** Objectives **
[A] In the passage on motivation, write out the part that begins at "Before we look" and ends after "in further detail.", substituting "inner drive" for "intrinsic motivation".
[B] Pick up the passage on intrinsic and extrinsic motivation after its last sentence and keep writing it.

-- begin Source text --

Before we look at how you can use intrinsic motivation to help you get what you want, let’s explore the differences between the two in further detail.

External (extrinsic) motivation is spurred on by the promise of either an outward reward or to avoid a negative consequence.

  • Doing chores so as not to get punished by Mom or Dad
  • Working hard in school so you get high grades
  • Being diligent in the office in the hope that your boss notices and rewards you with a pay rise.
  • Doing charity work for recognition
  • Helping someone out so you’re seen as a good friend or neighbor

Doing charity work is always a good thing. But doing it without seeking praise from others is even better. Helping out at a food bank and then posting about it on social media in the expectation that you will be heaped with praise is a prime example of how extrinsic motivation doesn’t have to have a physical reward, but still seeks validation from external sources.




On the other hand, helping out at a food bank and not even mentioning it to anyone is intrinsic motivation – you are doing it because it feels good; the reward comes from inside yourself.

Other examples of extrinsic motivation might be:

  • Taking part in a sports event in order to gain a trophy
  • Completing a job for somebody in return for money
  • Recycling aluminum cans because you get a few cents for each one

Internal (Intrinsic) Motivation is when the reward for doing something comes from a personal sense of satisfaction or enjoyment.

-- end Source text --
-- begin Source material --

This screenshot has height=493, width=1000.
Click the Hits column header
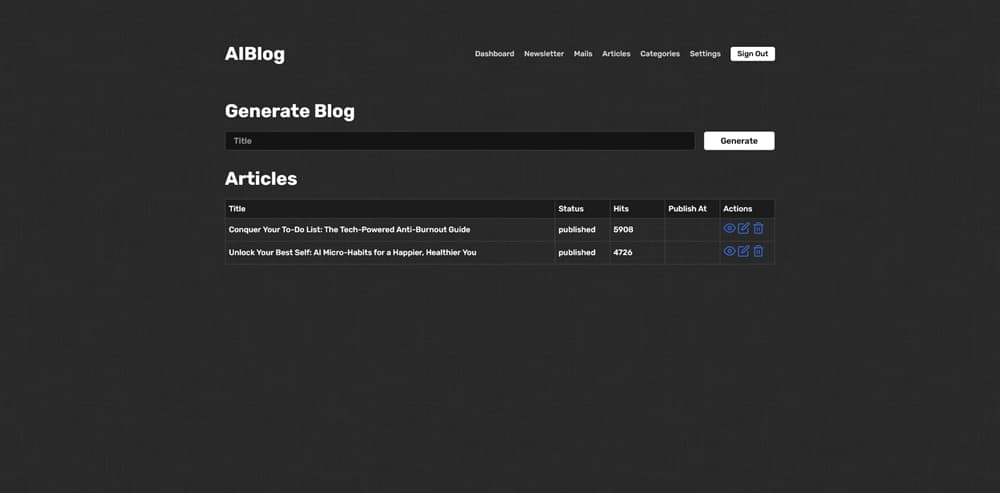(x=621, y=209)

-- end Source material --

** The replies **
[A]
Before we look at how you can use inner drive to help you get what you want, let’s explore the differences between the two in further detail.

[B]
  • Undertaking study for the sheer pleasure of learning something new
  • Taking part in an activity because it feels good or because you enjoy the camaraderie
  • Doing chores because you get a sense of satisfaction when it’s done
  • Undertaking charity work for the knowledge that you are helping to make someone’s life better
  • Reading a book purely for the joy of reading

So What’s Wrong With Extrinsic Motivation, Anyway?

There’s nothing wrong with extrinsic motivation as such, but its efficacy can be limited. For example, if you do chores for your parents because they pay you to do them, what happens when the money runs out or they decide that paying you every time you put your laundry in the hamper instead of the floor is not sustainable? Are you going to continue doing it?

How about at work? Once you achieve your pay rise or promotion, what’s your incentive to keep working as hard as you have been?

And how about doing charity work and boasting about it on social media? Sooner or later the ‘well done’ and the ‘aren’t you generous’ praises will dry up, and unless you’ve done it for the sheer satisfaction of helping, your incentive will have disappeared.




Extrinsic motivation just isn’t sustainable in the long term. That’s not to say it doesn’t have its place, but it is far more effective when used sparingly and in very specific circumstances.

The Case for Intrinsic Motivation

When something feels good, we want to do more of it. However, it is often harder to find incentives that come from within. Use the following strategies to nurture intrinsic motivation which will change the way you live your life for the better.

Stay curious.

The world is yours for the taking, and there is an endless supply of things to explore. Forget studying for exams (unless you are currently studying for exams, in which case carry on!), and learn for the unadulterated joy of learning, instead.

There is an unlimited supply of subjects to capture your interest – geography, science, cooking, gardening, arts, crafts, classic books, poetry, space, the oceans – so explore what captures your interest, purely for the sheer satisfaction of expanding your knowledge.

Be the change that you want to see.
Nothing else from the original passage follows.